Tuesday, April 14, 2015

April Moon 15, Day 2

The prompt: Knowing what I know now, I would tell my ten-years-ago self:

Ten years ago I was 57. It was 2005, and we were full-on into our real estate career, busy, active, working hard.

My mother was slipping bit by bit, too many miles away from me. I was on the Arts Council and very busy with that volunteer work. We were about to launch a new photo club which would meet with nine people in our great room on that first meeting, and which, ten years later, has morphed into something a bit different than our original ideas, but is still going strong.

I'd come a long way, however, and really was well-launched on a good path for me. But there are a few things.....

Today I would tell that person who was me then to let it go. The people-pleasing. The fear. The resentment. The anger. The only thing all of that angst will change is ME, and not necessarily for the better. It will not change the people, places, or things at which the fear and anger are directed.

I would gift myself with Mary Oliver's miracle-working poem "The Journey" and memorize it. And I'd read more Mary Oliver poems.

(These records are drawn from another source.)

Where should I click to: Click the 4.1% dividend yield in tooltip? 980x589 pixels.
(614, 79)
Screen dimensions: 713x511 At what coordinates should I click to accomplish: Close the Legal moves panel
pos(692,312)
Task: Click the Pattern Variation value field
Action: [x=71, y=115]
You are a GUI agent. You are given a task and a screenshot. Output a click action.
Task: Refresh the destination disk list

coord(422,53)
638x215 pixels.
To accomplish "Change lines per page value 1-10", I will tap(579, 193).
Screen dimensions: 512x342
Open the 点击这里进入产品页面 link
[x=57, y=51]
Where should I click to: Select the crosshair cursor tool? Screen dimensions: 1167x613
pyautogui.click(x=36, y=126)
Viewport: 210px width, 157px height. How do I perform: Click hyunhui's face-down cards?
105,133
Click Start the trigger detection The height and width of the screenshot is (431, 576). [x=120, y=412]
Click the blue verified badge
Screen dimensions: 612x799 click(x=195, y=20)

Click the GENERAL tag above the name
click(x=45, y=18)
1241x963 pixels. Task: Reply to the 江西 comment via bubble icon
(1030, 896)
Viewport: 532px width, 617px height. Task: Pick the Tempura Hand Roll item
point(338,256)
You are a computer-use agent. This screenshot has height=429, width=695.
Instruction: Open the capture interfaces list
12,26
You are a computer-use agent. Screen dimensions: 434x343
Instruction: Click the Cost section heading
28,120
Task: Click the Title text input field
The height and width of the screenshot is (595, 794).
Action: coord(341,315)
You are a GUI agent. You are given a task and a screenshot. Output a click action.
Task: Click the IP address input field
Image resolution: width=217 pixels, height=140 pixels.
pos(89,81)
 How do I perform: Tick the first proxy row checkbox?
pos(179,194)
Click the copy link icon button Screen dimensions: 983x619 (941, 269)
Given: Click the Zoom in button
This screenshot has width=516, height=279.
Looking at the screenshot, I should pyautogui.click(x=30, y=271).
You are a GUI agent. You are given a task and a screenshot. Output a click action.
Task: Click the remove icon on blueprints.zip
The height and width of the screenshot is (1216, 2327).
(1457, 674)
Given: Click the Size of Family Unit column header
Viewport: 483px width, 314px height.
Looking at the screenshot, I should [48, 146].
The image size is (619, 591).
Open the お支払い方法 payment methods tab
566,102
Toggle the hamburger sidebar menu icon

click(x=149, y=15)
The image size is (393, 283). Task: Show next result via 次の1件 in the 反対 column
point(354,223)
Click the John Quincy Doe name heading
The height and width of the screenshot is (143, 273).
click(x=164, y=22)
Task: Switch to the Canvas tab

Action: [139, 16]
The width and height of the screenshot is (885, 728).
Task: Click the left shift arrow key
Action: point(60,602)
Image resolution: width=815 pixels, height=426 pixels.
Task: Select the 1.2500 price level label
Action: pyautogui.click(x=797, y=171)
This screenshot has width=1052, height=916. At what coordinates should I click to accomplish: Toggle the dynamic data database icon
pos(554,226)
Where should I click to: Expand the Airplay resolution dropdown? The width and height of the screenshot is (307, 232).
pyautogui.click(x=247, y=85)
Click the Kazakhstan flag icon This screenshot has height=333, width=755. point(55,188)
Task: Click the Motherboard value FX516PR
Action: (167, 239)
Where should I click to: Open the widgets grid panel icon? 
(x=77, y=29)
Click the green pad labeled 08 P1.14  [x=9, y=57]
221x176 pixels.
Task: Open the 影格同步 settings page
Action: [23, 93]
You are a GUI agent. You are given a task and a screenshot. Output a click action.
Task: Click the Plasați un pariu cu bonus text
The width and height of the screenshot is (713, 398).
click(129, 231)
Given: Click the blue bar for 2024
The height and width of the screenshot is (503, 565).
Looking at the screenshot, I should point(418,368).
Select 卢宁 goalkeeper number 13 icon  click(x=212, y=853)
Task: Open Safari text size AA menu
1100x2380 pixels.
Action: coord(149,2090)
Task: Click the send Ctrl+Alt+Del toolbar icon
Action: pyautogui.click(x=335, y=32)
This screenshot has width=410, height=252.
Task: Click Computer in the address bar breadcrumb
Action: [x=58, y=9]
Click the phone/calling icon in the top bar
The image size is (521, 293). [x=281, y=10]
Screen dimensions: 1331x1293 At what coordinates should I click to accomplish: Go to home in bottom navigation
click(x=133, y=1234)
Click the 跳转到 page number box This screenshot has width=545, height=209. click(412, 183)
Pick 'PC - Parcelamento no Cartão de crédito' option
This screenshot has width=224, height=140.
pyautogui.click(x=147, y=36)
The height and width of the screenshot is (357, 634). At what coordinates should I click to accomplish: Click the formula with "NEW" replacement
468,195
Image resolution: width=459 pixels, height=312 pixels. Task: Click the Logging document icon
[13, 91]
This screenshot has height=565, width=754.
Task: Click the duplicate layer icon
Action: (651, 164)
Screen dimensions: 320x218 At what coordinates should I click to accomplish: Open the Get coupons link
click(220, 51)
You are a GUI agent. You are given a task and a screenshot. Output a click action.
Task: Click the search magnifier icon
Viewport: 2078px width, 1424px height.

I would remind myself that the most important thing about life are friends and family -- and honestly, I was already very aware of that in 2005, but still too trusting, too ready to accept people as honest and true. People are often not what they seem to be, even dear, close, loved ones. That is a bitter, bitter pill to swallow and process. Lack of trust, deception, lies, and fear are devastating.

I would pull that back in myself, me who had always given too much and carried too many others along, trying to fix it all for them. I wish I had known -- and understood -- then:
You strode deeper and deeper
into the world,
determined to do
the only thing you could do,
determined to save
the only life you could save.
From "The Journey", in Dream Work (1986)

I would give myself permission to have more fun, to be more spontaneous (something I still don't do enough of), to enjoy things.

I would be grateful for each day for my health, although I was already working to keep it good.

I would remind myself that I am strong and capable and that I can weather some terrible disappointments and griefs, and still be loving and kind.

And I would tell myself to be kinder: to myself, to my family and friends, to clerks, to telephone callers, to random people I see on the street. Judgement serves little purpose: kindness does.